Because this issue is unresolved, I think it either needs to be closed as a "will not fix" or left open with "depends on #30558 being resolved".
I'd tend towards closing as "won't fix" for now, as indeed implementing accelerometer support on native Windows does not seem trivial.
It might change in the future, especially if/when we'd decide to take full advantage of UWP for the Windows platform, but there's a lot of work before this can happen, and it's also far from sure that this would even be wanted -- the future of UWP itself seems quite uncertain, at least it's far behind what Microsoft likely envisioned for it in terms of adoption.
I support the decision of "won't fix".
As for the future of UWP being uncertain, I disagree. As a UWP developer who's company partners with Microsoft in my day job, I haven't encountered anything to suggest the UWP platform has an uncertain future. I wish Microsoft had clearer messages around the future of the platform to prevent this kind of inference out here in the wild.
@ZodmanPerth and @aurodev This is a chicken and egg situation. Many anticipate that there is no interest from Microsoft community on UWP. Microsoft is not in our views pushing the UWP agenda sufficiently. The expertise to understand UWP potential is lacking.

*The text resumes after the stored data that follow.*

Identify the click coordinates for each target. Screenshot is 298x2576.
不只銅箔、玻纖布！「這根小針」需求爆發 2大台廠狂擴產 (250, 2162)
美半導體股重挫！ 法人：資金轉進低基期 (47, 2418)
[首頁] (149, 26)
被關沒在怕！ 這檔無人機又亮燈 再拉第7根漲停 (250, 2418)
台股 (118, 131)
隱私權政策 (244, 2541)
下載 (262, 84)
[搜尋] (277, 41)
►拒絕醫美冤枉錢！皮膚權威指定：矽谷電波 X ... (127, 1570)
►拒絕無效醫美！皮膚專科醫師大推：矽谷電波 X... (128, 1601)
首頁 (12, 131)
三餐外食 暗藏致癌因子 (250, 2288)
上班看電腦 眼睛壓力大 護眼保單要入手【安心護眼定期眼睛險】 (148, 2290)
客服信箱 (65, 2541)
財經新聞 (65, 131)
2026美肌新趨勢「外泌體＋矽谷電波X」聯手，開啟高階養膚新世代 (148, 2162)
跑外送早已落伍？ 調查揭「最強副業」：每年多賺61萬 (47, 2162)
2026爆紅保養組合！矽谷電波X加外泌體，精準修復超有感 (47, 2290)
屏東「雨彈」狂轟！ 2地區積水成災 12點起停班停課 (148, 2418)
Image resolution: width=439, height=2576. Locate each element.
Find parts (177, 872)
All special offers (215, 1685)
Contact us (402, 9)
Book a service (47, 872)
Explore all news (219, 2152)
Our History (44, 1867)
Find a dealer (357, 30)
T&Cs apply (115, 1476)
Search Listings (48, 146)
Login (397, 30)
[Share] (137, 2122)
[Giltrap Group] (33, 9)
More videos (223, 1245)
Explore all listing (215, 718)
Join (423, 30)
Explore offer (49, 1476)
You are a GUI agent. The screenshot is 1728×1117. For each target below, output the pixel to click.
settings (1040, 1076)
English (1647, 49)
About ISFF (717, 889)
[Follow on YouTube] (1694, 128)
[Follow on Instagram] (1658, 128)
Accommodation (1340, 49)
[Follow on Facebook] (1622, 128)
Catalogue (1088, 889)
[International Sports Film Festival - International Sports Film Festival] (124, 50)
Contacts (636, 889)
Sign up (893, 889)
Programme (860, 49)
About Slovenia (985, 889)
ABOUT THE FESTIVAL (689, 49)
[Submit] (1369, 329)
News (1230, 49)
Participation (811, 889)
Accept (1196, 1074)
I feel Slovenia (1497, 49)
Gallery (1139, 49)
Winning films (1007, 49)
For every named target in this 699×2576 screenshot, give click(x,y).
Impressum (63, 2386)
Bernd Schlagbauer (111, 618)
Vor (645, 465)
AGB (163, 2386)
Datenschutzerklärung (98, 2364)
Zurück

However, based on how Microsoft is driving the next generation hardware for mobility workers (e.g. Surface Pro X, Windows 10X and as u rightly pointed out the Xbox), UWP has many advantages and roles within the up coming .NET5 vision.
Please stay with more feedback and the godot management team's highly agile style approach will lead to right path forwards.
I hope so. The game I'm working on is a touch-only interface targeting UWP and Android devices that also contain an accelerometer. There are so many Surface and 3rd party devices in that market that will miss out if Godot doesn't support UWP.